• **Passage shown**:
-.-.-

23:2 See on 22:5. This situation is typical of Christ’s in Jn. 11:7,8.
23:15 To seek his life- Psalm 54 was written when David received the news that the Ziphites had betrayed him. The reference to oppressors ‘seeking after my soul / life’ (Ps. 54:3) uses the same Hebrew words as here, where Saul seeks for David’s life at Ziph. That Psalm gives an insight into the mind of David; how he perceived himself, how he understood God. He was obviously in a desperate situation- he’d been betrayed, and Saul appeared certain now to corner him and kill him. He asks God of course to save him; he doesn’t just resign himself to what looked like an impossible situation. He had the vision to believe that God can do miracles. He asks God to ‘judge’ him, to ‘plead my cause’ (Ps. 54:1 Heb.). There he was, just having received the news… and he prays, and composes a Psalm, right there and then. Composing poetry in the heat of the moment was his way of calming down and focusing his faith. That’s not to say, of course, that he didn’t later refine Psalm 54 and ‘write it up’ as it were.
23:16,17 Only occasionally could Jonathan and David meet, brief moments of intense fellowship away from the rest of the world, strengthening each other's hand in God, re-confirming their covenant together (18:3; 20:8,16; 23:18). No wonder their goodbyes were so hard (20:41). Not surprisingly, they looked forward to the promised day of David's Kingdom. Our communion meetings with Christ (see on 18:3) during our wilderness journey must surely mirror those meetings.

-.-.-

Pixel coordinate grounding data:
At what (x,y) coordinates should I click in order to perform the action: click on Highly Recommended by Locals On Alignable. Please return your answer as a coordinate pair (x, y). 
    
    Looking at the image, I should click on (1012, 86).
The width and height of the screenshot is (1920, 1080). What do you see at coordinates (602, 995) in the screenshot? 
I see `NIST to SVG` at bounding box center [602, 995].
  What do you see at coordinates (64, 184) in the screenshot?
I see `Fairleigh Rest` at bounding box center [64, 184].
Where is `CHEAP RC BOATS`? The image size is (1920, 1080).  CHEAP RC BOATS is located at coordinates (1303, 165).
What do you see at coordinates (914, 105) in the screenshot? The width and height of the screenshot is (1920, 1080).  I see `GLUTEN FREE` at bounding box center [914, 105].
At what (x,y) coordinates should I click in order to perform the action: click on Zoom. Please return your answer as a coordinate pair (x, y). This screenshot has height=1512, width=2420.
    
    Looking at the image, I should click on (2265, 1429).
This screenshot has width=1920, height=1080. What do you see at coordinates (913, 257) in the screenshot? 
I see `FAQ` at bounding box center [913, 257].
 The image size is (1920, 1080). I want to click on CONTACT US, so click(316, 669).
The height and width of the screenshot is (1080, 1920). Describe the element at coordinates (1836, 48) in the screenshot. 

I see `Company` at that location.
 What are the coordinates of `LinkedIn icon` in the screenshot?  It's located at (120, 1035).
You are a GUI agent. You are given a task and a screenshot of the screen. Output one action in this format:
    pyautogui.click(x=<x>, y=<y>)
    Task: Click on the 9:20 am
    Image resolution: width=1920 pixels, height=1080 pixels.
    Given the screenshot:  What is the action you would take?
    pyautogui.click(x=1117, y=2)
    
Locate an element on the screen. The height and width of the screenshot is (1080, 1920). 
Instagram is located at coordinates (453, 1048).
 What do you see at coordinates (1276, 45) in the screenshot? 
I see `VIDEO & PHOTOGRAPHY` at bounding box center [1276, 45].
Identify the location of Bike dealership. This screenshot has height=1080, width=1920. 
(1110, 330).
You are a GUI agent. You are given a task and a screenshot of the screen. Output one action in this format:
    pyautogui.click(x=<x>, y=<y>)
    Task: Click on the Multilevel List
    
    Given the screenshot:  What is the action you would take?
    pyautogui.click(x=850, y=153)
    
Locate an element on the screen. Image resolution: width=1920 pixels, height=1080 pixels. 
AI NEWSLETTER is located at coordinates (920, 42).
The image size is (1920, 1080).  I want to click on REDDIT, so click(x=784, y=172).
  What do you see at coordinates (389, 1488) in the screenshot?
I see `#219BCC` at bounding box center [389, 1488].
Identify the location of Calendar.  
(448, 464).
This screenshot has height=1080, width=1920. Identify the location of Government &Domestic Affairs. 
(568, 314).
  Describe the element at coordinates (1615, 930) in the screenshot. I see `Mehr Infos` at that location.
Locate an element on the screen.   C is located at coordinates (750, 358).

-.-.-

• **Exercise objective**:
Please state, from the passage shown, what news David had received when Psalm 54 was written.

• **Expected answer**:
He had received news that the Ziphites had betrayed him.